Only the lines from the one containing "Given: Click the" through the end of the entries are to be copied, exactly and without pictures, please.

(PROVIDED ENTRIES)
Segment Open
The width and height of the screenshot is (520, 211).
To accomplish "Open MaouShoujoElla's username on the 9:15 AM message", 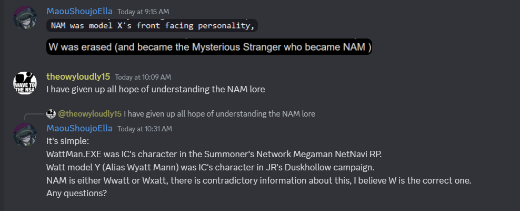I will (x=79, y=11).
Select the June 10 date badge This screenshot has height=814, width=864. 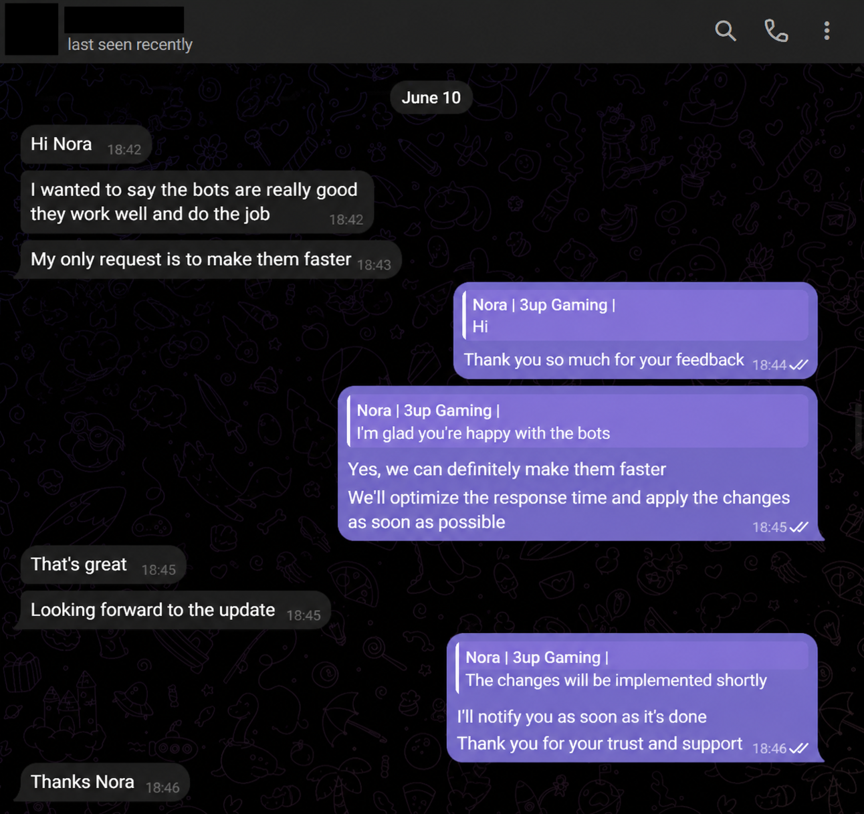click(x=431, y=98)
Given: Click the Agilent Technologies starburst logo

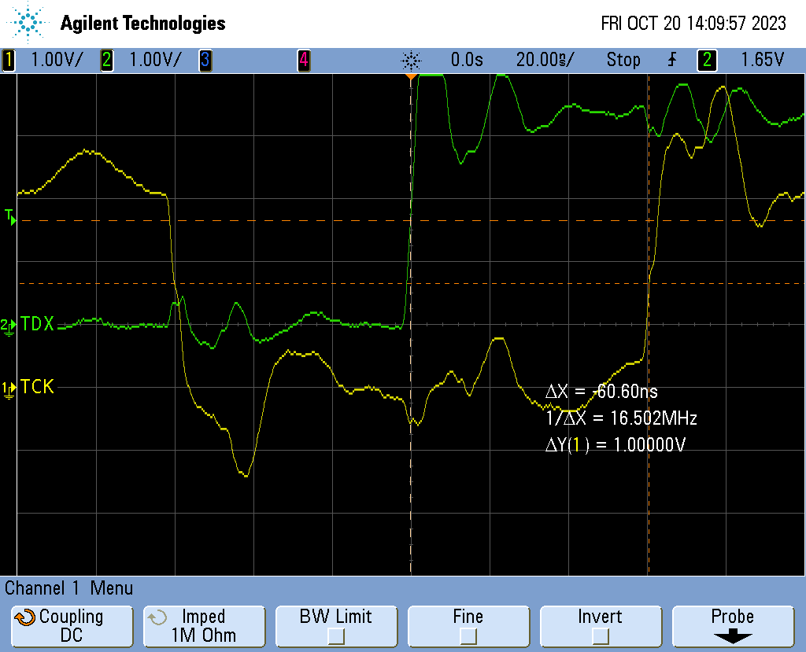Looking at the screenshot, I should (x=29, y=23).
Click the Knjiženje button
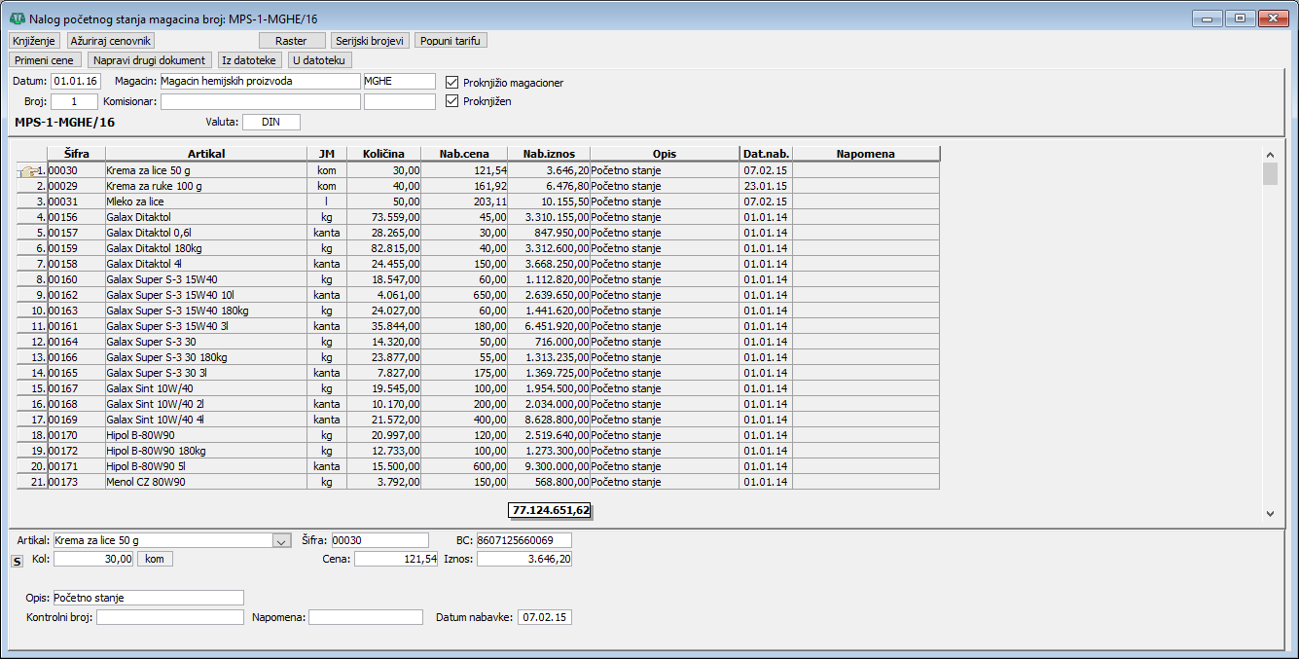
Segment Closed
(EXERCISE RESPONSE)
Given: Click the Agilent Technologies starburst logo

Looking at the screenshot, I should (x=29, y=23).
Click the Knjiženje button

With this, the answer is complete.